French dermatologist

Louis-Anne-Jean Brocq (/fr/; 1 February 1856 – 18 December 1928) was a French dermatologist born in Laroque-Timbaut, a village in the department of Lot-et-Garonne.

He practiced medicine in Paris at the Hospice la Rochefoucauld, the Hôpital Broca, and from 1906 to 1921, the Hôpital Saint-Louis. As a young physician he studied and worked with Jean Alfred Fournier (1832–1915), Jean Baptiste Emile Vidal (1825–1893) and Ernest Henri Besnier (1831–1909).
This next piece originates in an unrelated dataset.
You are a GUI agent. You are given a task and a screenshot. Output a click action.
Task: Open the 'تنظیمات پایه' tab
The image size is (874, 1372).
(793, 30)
Brocq provided early, comprehensive descriptions of numerous skin disorders, including keratosis pilaris, parapsoriasis and a form of dermatitis called "Duhring-Brocq disease" (named with Louis Adolphus Duhring and sometimes referred to as dermatitis herpetiformis). Other eponymous skin diseases named after him are "Brocq's pseudopelade", a condition involving progressive scarring of the scalp, and "Brocq-Pautrier angiolupoid", a specific type of sarcoidosis of the skin named in conjunction with Dr. Lucien-Marie Pautrier (1876–1959). With Pautrier he also described "Brocq-Pautrier syndrome" (glossitis rhombica mediana), characterized by rhomboid and shiny lesions on the midline of base of the tongue. Brocq is also credited for developing a tar solution used for the treatment of psoriasis.

Along with Ernest Besnier and Lucien Jacquet, he published the four-volume encyclopedia of dermatology La pratique dermatologigue (1900–1904).